Mark Rudd, radical leader
Mark Rudd, born 1947, was a prominent leader in both the Students for a Democratic Society and the Weathermen.
In 2009 he published a memoir of his time as a radical (eventually leading an underground life as a fugitive from law enforcement),
Underground: My Life with SDS and the Weathermen (Amazon, at Rudd’s web page).
What follows are some excerpts from Rudd’s Underground.
page 23
The Holocaust had been a fact of my entire childhood, though I was born two years after World War II ended.
...
The Holocaust brought me to the knowledge that evil exists and that it is associated with racism;
that’s what Nazi anti-Semitism was.
pages 32-33
I had been “sexually active,” as Ann Landers refers to fucking, since I was fifteen.
My first girlfriend was not a girl at all, but a married woman, Karen, age twenty-seven, who had a kid.
I’d go over to her house after school, and we’d make love quickly, before her daughter came home an hour later.
It was dynamite for my ego.
Within just a few years of puberty, I’d achieved my masturbatory fantasy of being inside a woman.
Sex was a great thrilling mystery to me and remains so to this day.
Fear of pregnancy, the dark side of my adolescent dream, had been eliminated because the Pill had just come onto the market.
The setup was perfect, except for the small matter of her potentially jealous husband, who never did find out.
I didn’t feel the least bit guilty toward the husband, whom I never met, but I did feel funny because I knew I really didn’t love Karen.
I had read in novels about sex without love, but I was still surprised at how easily the two are disconnected.
We continued off and on for almost two years, until I discovered girls my own age.
…
I was overweight and soft, a lonely, nerdy kid, but I felt like somebody special when I was in bed with a woman.
While other teenage boys were out proving themselves on the football field or the basketball court, I had better things to do.
pages 71-2
Imagine an idealistic Jewish kid growing up in a suburban New Jersey town, always knowing the world consisted of two kinds of people: Us and Them, the Jews and the goyim.
Crossing the river to the big city and taking a places as a student at a world-class Ivy League institution [Columbia University] run by Them,
I found at the top, much to my surprise, rather slow-witted, Wizard of Oz-like characters who ran things really badly, violated their own principles, lied, put into effect both pro-war and racist policies.
pages 234-5
[referring to events in 1971, Rudd writes:]

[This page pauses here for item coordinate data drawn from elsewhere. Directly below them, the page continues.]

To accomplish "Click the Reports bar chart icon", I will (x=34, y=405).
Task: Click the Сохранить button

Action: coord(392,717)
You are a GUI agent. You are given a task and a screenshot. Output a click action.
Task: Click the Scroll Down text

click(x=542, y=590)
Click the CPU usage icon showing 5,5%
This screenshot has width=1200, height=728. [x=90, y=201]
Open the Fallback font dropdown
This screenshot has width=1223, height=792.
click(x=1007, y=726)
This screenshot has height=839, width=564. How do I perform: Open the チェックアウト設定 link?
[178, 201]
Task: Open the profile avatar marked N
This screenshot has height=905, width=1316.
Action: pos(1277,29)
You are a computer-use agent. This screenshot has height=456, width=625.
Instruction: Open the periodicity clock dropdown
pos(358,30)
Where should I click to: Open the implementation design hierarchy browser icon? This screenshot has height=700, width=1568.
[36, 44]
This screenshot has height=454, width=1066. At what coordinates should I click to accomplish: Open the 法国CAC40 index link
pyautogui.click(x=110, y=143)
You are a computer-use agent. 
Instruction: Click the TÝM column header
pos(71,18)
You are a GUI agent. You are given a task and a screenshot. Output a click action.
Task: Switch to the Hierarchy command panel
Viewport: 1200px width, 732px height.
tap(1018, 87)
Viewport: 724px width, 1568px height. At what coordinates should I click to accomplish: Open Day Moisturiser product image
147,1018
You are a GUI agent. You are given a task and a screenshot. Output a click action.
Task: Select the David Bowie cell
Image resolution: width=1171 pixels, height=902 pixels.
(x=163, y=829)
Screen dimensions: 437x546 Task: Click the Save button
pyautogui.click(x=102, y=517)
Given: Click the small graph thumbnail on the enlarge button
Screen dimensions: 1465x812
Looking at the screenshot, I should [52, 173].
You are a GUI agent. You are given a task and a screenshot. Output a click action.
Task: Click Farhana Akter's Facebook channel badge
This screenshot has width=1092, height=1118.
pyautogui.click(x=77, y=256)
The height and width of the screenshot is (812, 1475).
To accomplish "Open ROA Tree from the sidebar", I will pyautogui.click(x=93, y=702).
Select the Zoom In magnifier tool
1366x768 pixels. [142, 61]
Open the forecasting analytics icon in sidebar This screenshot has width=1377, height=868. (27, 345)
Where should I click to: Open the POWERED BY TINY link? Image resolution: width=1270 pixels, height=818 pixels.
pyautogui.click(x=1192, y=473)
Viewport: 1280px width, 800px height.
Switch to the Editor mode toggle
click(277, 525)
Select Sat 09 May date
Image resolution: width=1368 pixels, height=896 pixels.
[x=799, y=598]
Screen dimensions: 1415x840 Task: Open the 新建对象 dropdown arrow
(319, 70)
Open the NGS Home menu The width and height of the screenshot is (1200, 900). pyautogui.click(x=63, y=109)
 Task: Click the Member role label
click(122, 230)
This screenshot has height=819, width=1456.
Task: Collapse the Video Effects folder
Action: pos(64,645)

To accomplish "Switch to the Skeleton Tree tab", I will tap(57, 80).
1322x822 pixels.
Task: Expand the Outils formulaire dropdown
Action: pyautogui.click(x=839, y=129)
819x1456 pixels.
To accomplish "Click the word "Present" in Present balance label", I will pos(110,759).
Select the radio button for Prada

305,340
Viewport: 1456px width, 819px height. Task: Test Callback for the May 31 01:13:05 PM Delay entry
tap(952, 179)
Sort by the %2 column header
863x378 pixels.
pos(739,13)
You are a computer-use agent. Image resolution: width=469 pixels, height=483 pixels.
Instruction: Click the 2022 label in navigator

“We brought you three thousand,” my father said.
“You didn’t withdraw the money from your account, did you?” I asked.
“No, I accumulated it in cash over the last year, from the friends in South Jersey.”
I knew what he was referring to.
Years ago, when my father had worked for the Army Exchange Service, he had helped a friend get the base PX jukebox concession.
Ever since, he had received a small cash kickback every few months.
It was the only illegal or unethical activity I’d ever heard Jake [his father] involved in.
In our family the small rake-off wasn’t even considered a crime, just a normal mode of doing business, the single atavism from an earlier, poorer time.
It came in handy now, though, to have a hidden and untraceable source of cash.